Senior EMT has gone through this before with his father, and has seen it a bunch of times, and lets me know that he's not judging me at all. He also lets me know that he's perfectly willing to take dad to the ER, but it's likely they'll just discharge him a few hours later and I'd have to come get him. In Senior EMT's opinion, if this were his first time at our house he'd take my father, but now that he knows the score he tells us it's probably better just to follow-up with the doctor in the morning because right now dad is clothed, back on the bed, and resting. I agree that's probably the best course of action. EMT gives me some telephone numbers, including that of a community support person to help with social issues and a non-emergency dispatch number for "invalid transport" -- in other words, call this number and the fire dept will come over to get dad out of bed and into the car for a trip to the hospital. 

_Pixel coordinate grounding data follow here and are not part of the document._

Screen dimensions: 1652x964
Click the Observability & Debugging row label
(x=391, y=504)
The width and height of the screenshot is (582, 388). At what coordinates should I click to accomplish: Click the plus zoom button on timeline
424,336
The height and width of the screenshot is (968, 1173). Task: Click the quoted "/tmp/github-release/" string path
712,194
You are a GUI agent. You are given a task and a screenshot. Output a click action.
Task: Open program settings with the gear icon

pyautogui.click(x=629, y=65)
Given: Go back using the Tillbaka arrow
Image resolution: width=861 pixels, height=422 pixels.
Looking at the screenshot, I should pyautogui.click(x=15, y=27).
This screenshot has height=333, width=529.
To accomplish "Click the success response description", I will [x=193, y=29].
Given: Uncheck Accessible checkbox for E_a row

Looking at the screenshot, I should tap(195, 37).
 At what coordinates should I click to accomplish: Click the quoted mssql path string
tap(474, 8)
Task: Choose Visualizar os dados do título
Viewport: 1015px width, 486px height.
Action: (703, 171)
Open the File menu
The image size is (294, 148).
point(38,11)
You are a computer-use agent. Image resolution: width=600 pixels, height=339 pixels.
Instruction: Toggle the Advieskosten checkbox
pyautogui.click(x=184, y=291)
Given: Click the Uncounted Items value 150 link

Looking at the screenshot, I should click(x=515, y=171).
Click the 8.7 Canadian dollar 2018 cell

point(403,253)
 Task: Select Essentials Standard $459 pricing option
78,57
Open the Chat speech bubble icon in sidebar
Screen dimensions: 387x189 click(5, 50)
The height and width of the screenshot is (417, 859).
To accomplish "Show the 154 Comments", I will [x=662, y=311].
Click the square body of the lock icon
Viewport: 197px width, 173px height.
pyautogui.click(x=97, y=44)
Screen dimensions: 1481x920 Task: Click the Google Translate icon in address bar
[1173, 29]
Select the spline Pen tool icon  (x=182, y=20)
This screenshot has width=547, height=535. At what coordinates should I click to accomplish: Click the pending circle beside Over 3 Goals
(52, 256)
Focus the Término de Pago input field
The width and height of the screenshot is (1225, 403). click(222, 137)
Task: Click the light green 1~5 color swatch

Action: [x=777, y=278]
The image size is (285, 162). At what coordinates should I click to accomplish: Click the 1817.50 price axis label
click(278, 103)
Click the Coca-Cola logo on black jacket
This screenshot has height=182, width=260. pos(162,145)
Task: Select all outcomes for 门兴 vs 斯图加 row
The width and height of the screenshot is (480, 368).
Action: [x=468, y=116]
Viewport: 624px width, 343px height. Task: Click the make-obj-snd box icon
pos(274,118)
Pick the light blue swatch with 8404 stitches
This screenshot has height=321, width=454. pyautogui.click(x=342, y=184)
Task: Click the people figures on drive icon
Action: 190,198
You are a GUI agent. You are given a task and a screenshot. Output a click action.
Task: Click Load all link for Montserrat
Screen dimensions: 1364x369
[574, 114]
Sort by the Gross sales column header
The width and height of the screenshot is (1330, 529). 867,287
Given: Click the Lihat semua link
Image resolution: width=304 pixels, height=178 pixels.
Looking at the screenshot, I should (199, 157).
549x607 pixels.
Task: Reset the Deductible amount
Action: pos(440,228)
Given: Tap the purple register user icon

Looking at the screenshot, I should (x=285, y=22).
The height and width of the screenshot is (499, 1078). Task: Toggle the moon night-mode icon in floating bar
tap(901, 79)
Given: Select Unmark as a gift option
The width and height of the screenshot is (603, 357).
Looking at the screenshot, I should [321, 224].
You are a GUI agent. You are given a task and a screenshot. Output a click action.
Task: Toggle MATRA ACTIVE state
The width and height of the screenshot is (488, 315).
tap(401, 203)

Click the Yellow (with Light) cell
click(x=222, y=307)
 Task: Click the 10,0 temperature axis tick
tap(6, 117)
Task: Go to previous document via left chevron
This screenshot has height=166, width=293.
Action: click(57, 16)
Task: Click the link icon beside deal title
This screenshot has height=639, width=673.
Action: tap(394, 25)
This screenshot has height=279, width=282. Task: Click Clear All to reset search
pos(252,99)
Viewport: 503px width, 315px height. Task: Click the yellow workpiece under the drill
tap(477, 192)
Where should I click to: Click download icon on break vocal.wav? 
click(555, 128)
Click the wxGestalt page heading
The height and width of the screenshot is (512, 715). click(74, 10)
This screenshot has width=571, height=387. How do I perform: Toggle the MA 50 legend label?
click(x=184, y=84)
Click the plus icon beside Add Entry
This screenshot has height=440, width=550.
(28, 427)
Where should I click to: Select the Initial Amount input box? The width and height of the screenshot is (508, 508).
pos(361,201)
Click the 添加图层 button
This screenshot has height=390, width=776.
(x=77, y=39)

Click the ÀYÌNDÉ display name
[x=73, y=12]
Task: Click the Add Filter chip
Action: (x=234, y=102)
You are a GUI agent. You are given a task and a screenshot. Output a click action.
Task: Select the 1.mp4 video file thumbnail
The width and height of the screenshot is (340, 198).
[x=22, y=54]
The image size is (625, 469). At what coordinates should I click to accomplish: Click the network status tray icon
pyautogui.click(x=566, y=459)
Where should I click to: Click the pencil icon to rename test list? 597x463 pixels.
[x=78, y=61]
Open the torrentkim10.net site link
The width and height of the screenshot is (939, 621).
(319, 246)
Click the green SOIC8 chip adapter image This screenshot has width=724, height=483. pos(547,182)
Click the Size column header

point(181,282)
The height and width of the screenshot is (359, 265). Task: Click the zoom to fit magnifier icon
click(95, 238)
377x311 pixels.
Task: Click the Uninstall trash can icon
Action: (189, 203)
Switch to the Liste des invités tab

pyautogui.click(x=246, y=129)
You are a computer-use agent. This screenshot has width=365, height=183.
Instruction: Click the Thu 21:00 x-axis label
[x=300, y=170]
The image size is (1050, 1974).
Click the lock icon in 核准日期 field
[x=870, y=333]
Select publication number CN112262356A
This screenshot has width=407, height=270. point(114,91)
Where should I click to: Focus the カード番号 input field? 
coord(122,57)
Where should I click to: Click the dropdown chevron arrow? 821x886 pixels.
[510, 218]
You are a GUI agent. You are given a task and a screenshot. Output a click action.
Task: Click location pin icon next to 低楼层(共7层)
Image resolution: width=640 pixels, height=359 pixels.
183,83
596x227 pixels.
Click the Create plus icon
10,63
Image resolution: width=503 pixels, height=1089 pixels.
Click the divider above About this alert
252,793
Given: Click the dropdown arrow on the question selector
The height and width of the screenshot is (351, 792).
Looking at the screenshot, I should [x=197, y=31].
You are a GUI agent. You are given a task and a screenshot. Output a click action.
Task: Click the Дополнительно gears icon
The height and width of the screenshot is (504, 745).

OK. All well and good. They leave, I visually confirm dad is asleep on his bed (light on, natch) and close the bedroom door before locking up the house and going to sleep myself. It is now sometime after 3 am. 

We are now at the halfway point in this story. 

When I wake up 8 hours later, I see a note from mom. She tells me that when she woke up at 5 am, she saw the light on in his room but assumed he either slept that way all night or was awake but staying away from the kitchen to avoid eating. By 6:15, however, he still wasn't up and that was the agreed-upon "If I'm not up by then please wake me" time. She goes into his room and finds him on the floor of his bathroom, again naked from the waist down. According to him he went to use the toilet at 3 am -- so I guess immediately after the EMTs left? -- got into the bathroom, fell, and couldn't get up. He complained that he couldn't feel his legs and was afraid he was paralyzed, so mom calls the EMTs -- same guys, same shift, this is now visit #4 -- and they take him to the ER. 

[He wasn't paralyzed. He could still feel his legs when then pinched him. He's just weak and probably had one or both legs go numb due to how he was lying on the ground.]

I learn all this when mom comes home for lunch. I also learn that they were doing a bunch of tests on him to figure out what's gong on, because suddenly going from "one fall about once a week, usually able to get up from it" to "two falls in a four hour span, unable to recover from either" is a big step and they want to determine cause for this rapid decline. 

That was Monday. It's now Wednesday. They still haven't figured out what happened, but they're keeping in the hospital for a while longer. They -- the various physical therapists and social workers -- are also saying that when the hospital releases him he will be sent to the local retirement home for 2 weeks so that he can receive physical therapy in the hopes that he won't fall so often and, if he does, he can maybe get back up. 

This is me breathing a sigh of relief. The problem isn't solved, but mom and I get TWO WHOLE WEEKS of not dealing with the stress and pressure of dealing with a cranky, demanding old man with dementia. The house is calm, the stress levels are falling, and we are making progress in getting him into a VA home. While there is no guarantee that we can get him into the VA before the two weeks is up -- it's a Federal facility, after all, which means it runs at the speed of Government Bureaucracy and just having the paperwork finished doesn't mean he gets in, just that he goes to the head of the waiting list -- this is still a glorious 2 week staycation that mom and I desperately needed. 

Call me an awful person if you must; that just tells me that you've never dealt with an elderly parent with dementia.